(Data on locating visible targets)
"""

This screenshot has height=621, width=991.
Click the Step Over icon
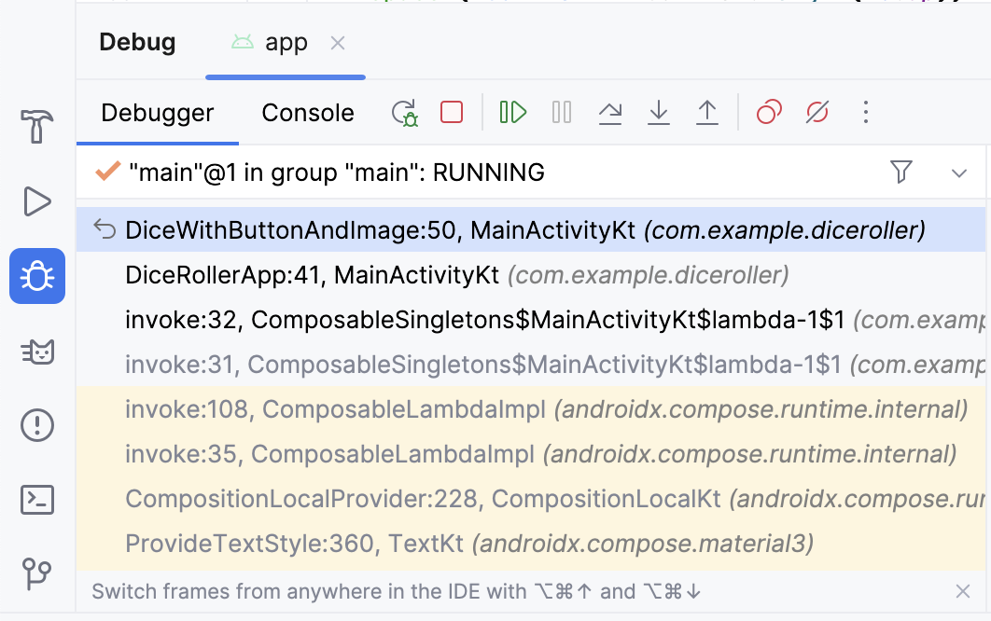pyautogui.click(x=610, y=113)
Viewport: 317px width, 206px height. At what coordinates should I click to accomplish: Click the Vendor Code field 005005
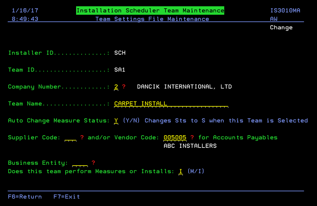(175, 138)
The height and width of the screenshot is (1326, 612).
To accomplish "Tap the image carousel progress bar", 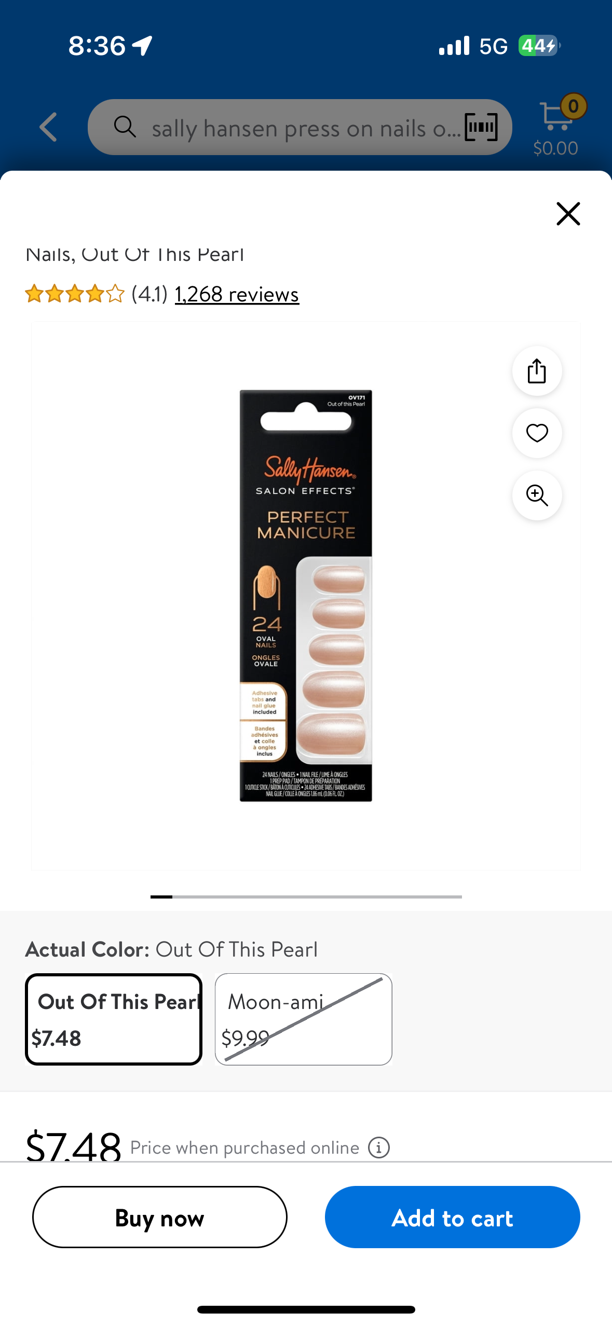I will coord(306,896).
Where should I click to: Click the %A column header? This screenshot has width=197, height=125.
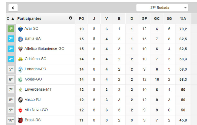click(x=183, y=19)
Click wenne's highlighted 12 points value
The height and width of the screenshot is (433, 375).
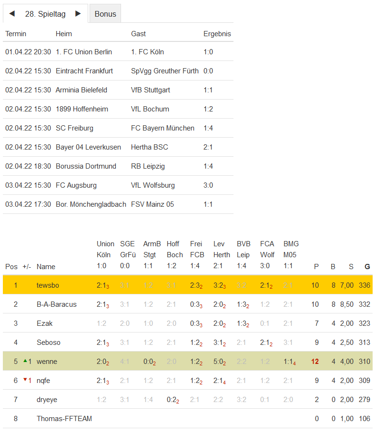[x=315, y=362]
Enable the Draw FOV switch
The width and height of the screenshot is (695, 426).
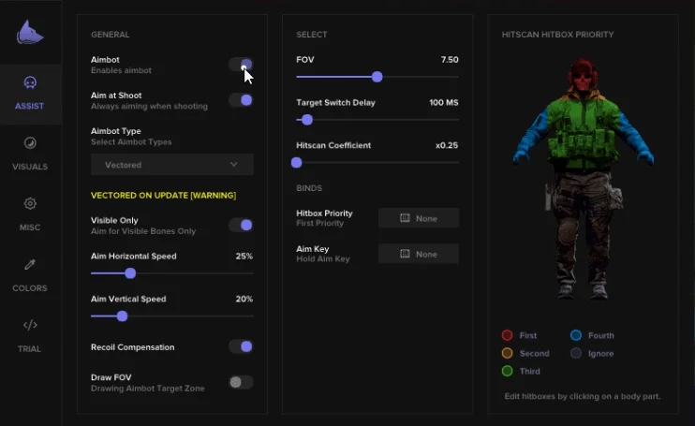241,382
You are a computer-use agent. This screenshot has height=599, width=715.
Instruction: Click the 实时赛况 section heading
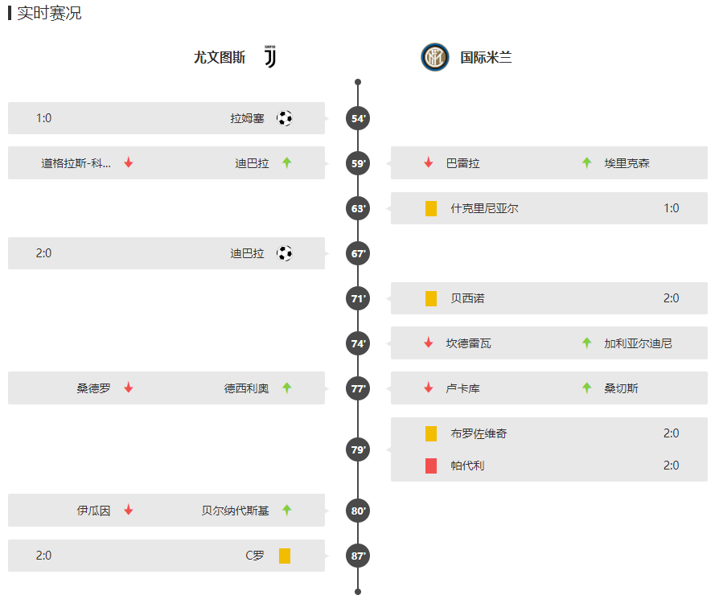(x=49, y=13)
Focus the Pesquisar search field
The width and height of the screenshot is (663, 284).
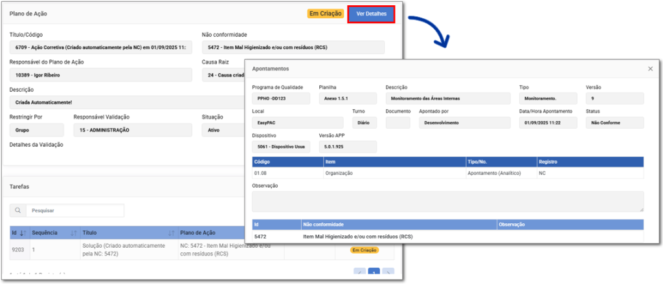pyautogui.click(x=74, y=210)
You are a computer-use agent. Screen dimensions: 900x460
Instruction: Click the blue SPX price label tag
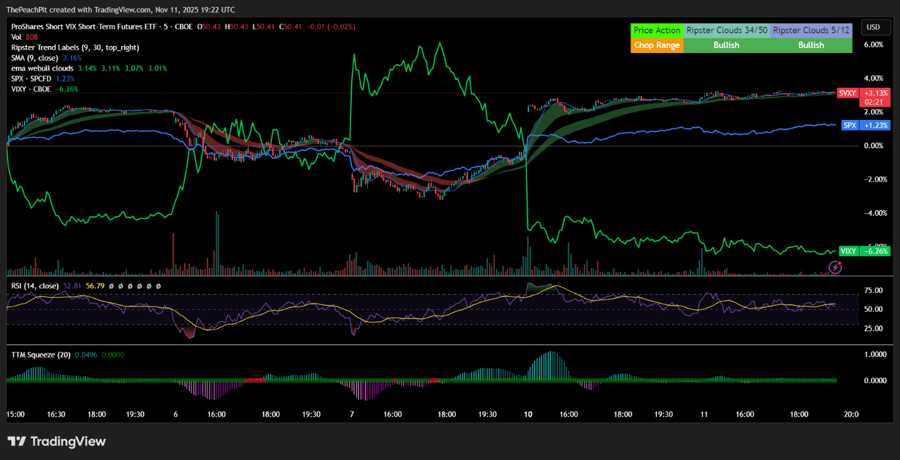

"""

● WRITTEN INSTRUCTION
Please turn everything from the line containing "Focus the Pesquisar search field" down to the end of the records into a JSON list of strings, one string per line. Skip blank lines, and leave the pictures out.

● TASK ANSWER
[
  "Focus the Pesquisar search field",
  "The width and height of the screenshot is (663, 284).",
  "pyautogui.click(x=74, y=210)",
  "You are a computer-use agent. Screen dimensions: 900x460",
  "Instruction: Click the blue SPX price label tag"
]